Seems to me, social media sites like Facebook and Reddit have revitalized the gif for cheesy animations and memes. Its only fairly recently that hosts like imgur are converting them down to h.264 or webm for massive bandwidth savings.

We have an older guy here at work who thinks the alternative to flash is just hosting 20mb to 50mb gifs on our websites. I think people like this are still fairly common because they don't understand how terrible gifs are.
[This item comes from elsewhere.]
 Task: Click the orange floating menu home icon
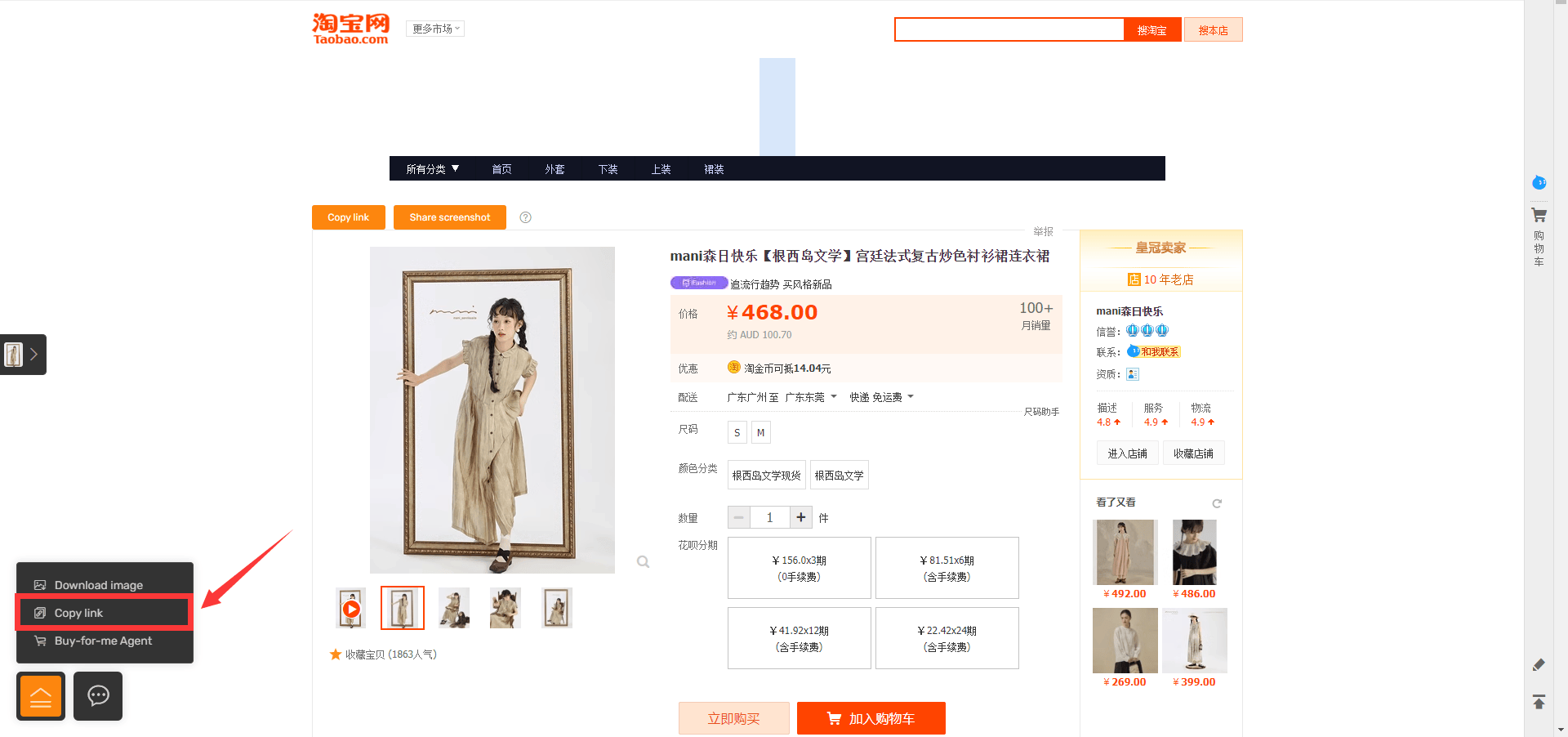[41, 696]
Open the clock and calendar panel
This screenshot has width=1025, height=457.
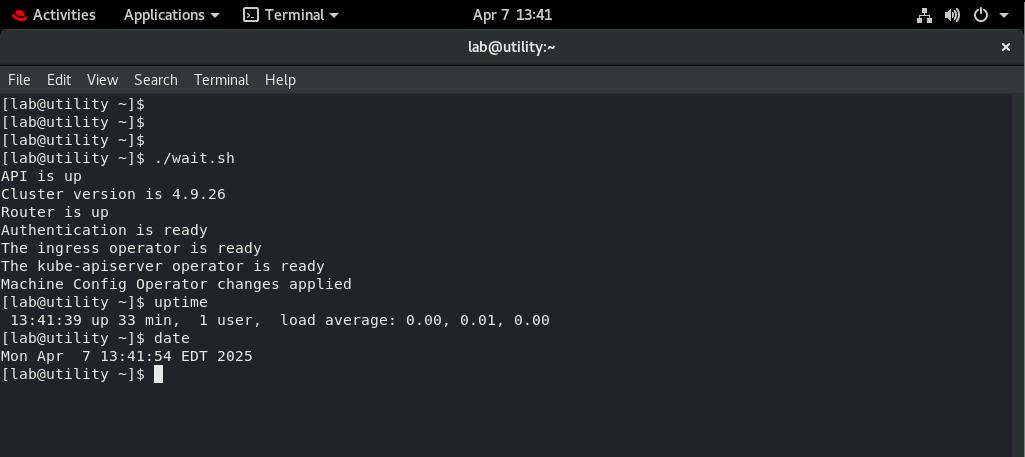click(x=512, y=15)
Its funny the ways the web doesn't move forward sometimes.



Imgur, popular on Reddit, actually recognized the problem and invented GIFV (which is HTML-wrapped mp4/webm)

http://imgur.com/blog/2014/10/09/introducing-gifv/

Unfortunately Facebook doesn't allow easy video embeds.


> invented

I think 4chan introduced silent, looping, control-less webms for the same purpose (gif replacements) before imgur.


I hate the "invention" of Gifv with every ounce of my soul. If it's a Webm or a MP4 file then say so. There are HTML5 tags for them and their looping. The least the Internet needs is a redundant file extension for what has been done by Gfycat and 4chan/8chan for years now.


Unfortunately a VERY large chunk of the web still can't see webm. http://caniuse.com/#feat=webm


Doesn't IE use directshow filters for playback? As long as anything like ffdshow or lavfilters is installed it could just use those.

Afaik firefox uses system-provided h.264 decoders to support that since they don't want to ship one with firefox.


Firefox ships their own decoder now, Cisco donated a license of the MPEG patents to Mozilla.


I have been told that's only used for webrtc. playing <video> tags uses ffmpeg on linux or media foundation on windows.


>playing <video> tags uses ffmpeg on linux

If only. It uses that broken pile of abstraction called GStreamer.